* BEGIN DOCUMENT *
So what happens inside, after deployer detects the modification?

  • According to the done modification(add/delete/enable/disable/edit), the deployer will identify the events(Using the details of the modified file and whether it's deploy or undeploy). Then it lets the deployement manager to update the User Store Manager chain according the modification. If it's an addition the new user store manager will be added at the end of the chain. If it's a delete, the chain will be broken at the point and tail part will be added to head. Other modification will be effective in the chain as it is, without any effect to the order. 
  • So when a user comes and submit his/her credentials the authenticator goes through the chain and check for a matching user in own chain of tenant. If it's found in the user chain with matching credentials then the assigned roles are checked for authorization, which allows users to perform permitted actions. 

Carbon characteristics that facilitated rapid development 

  • Clear separation of Front end/Back end (SOA interfaces)
With this clear separation it was easy to re-use what has been already implemented that are also useful in this implementation. Also regarding this component, could see a clear separation of UI and back end that simplified the design. UI used the stub classes to talk to the backend component which talked to other back-end components and delivered the output to UI. So if we want to just consume the API at sometime, it is already available
  • Out the box support for multi-tenancy
After writing the component for Super tenant there was no more significant effort to make it work in a multi-tenanted environment. Once it runs fine for super tenant, it is running fine in multi-tenant environment too. So this can be available be run anywhere, cloud or on-premise without a single modification.
  • Clustering
How will this work in a cluster is our next question. So all these needed to be replicated in all the nodes. Then there is WSO2 Carbon feature that can be used to synchronize the nodes, 'Deployment Synchronizer' which has options to be based on SVN or registry. In the this implementation we used SVN based deployment synchronizer and target was achieved. Not a single line of code needed for this.
  • Extendibility
WSO2 Carbon is also called 'Eclipse for Servers' with it's high extendibility with the OSGI run time. This comes very useful regarding this component that after sometime if we wanted to add our own custom user store manager implementation like for Apache Cassandra it is also possible without any hassle. We just have to implement the provided UserStoreManager interface or extend the AbstractUserStoreManager class, write the customized code and pack it into a bundle (sample). Once this is dropped into CARBON_HOME/repository/components/dropins the run time will detect it at start-up and even show it in the UI for configurations.
* END DOCUMENT *
**WRITTEN PROBLEM**
Could you continue the WSO2 Carbon user store manager write-up above, starting right after its last sentence?
* BEGIN COLLECTED MATERIAL *
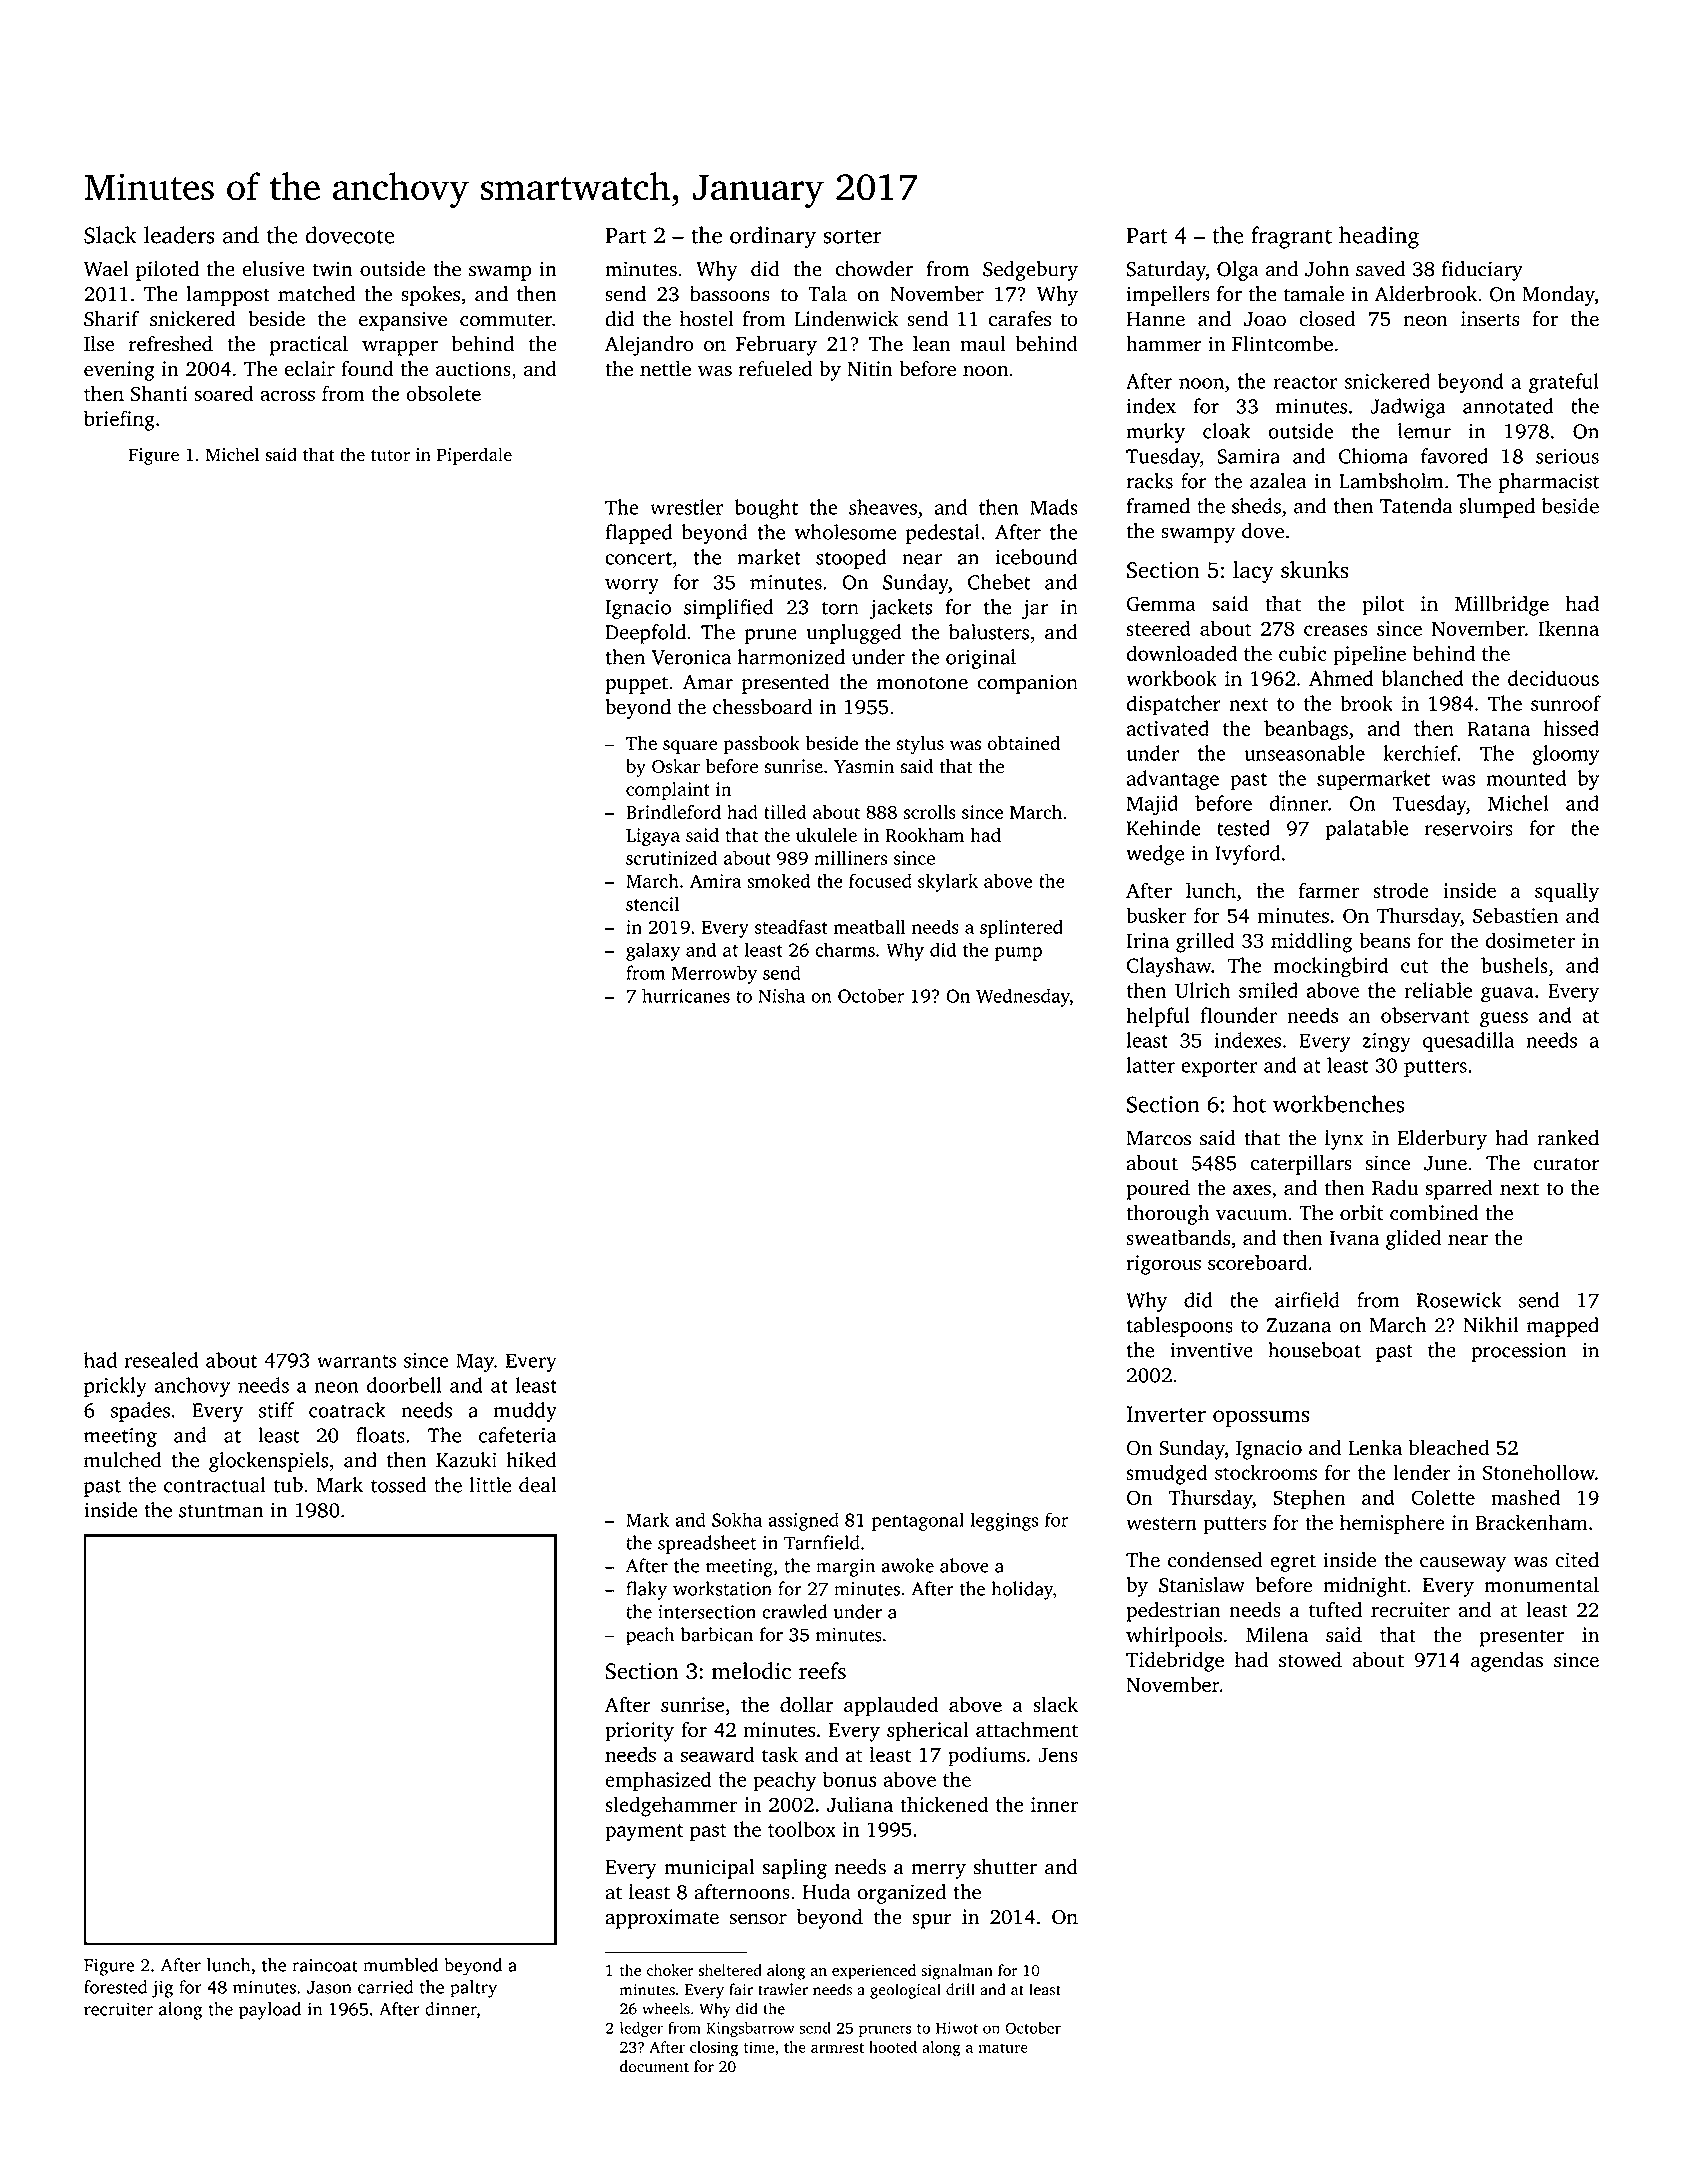 This screenshot has width=1683, height=2178. Describe the element at coordinates (1030, 271) in the screenshot. I see `Sedgebury` at that location.
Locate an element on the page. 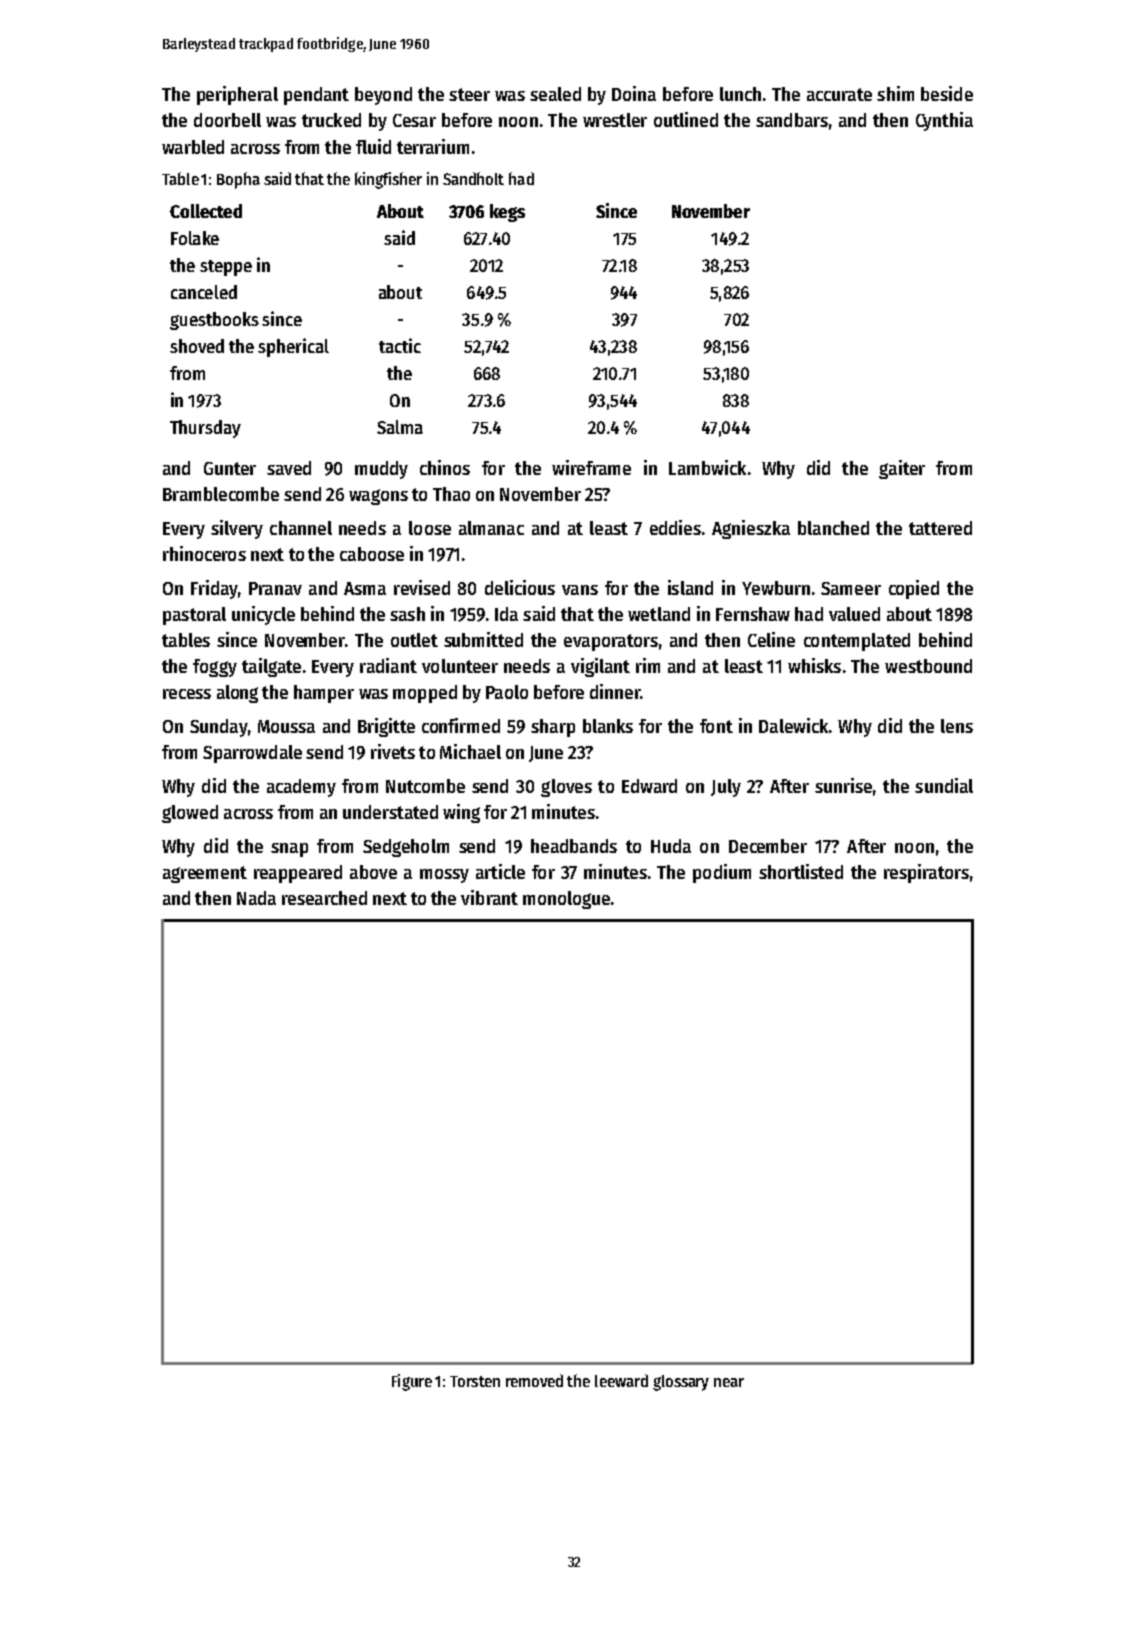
* END COLLECTED MATERIAL *
**RESULT OF THIS TASK**
Also when it was needed to detect the changes of configuration files, there was this custom deployer support inherited from Axis2 that made the life easier. We just had to extend the provided implementation pointing to the folder path to poll, write what we want do at new file addition(deploy)/file deletion(undeploy) and it was doing the job. 

Finally, it was so nice to see that all these components inter-operate with each other to satisfy the requirement in the exact expected way.


Tuesday, August 27, 2013

WSO2 Identity Server 4.5.0 brings support for dynamic configuration of multiple user stores

WSO2 Identity Server 4.5.0 is going to be released by the end of this month, with a new set of features and lot of improvements to the existed features. Allowing dynamic configuration of multiple user stores is one such new addition in this release, that improves the flexibility of the server to cater changes in the production environments.

This feature comes in handy when a requirement occurs to add more user stores, change some attributes of an existing user store or remove a user stores from the existing ones. With this new user store configuration UI, above scenarios can be executed smoothly and burden of editing XML files is taken away. This operates in dynamic manner that no server restart is required and changes are effective in few seconds.

Here are few screen-shots of the UI to be released.
The default view of user store configuration UI(Configure>User Store Management) will be as follows, when there are no secondary user stores added. (we will refer all the user stores added other than the 'Primary' as secondary.)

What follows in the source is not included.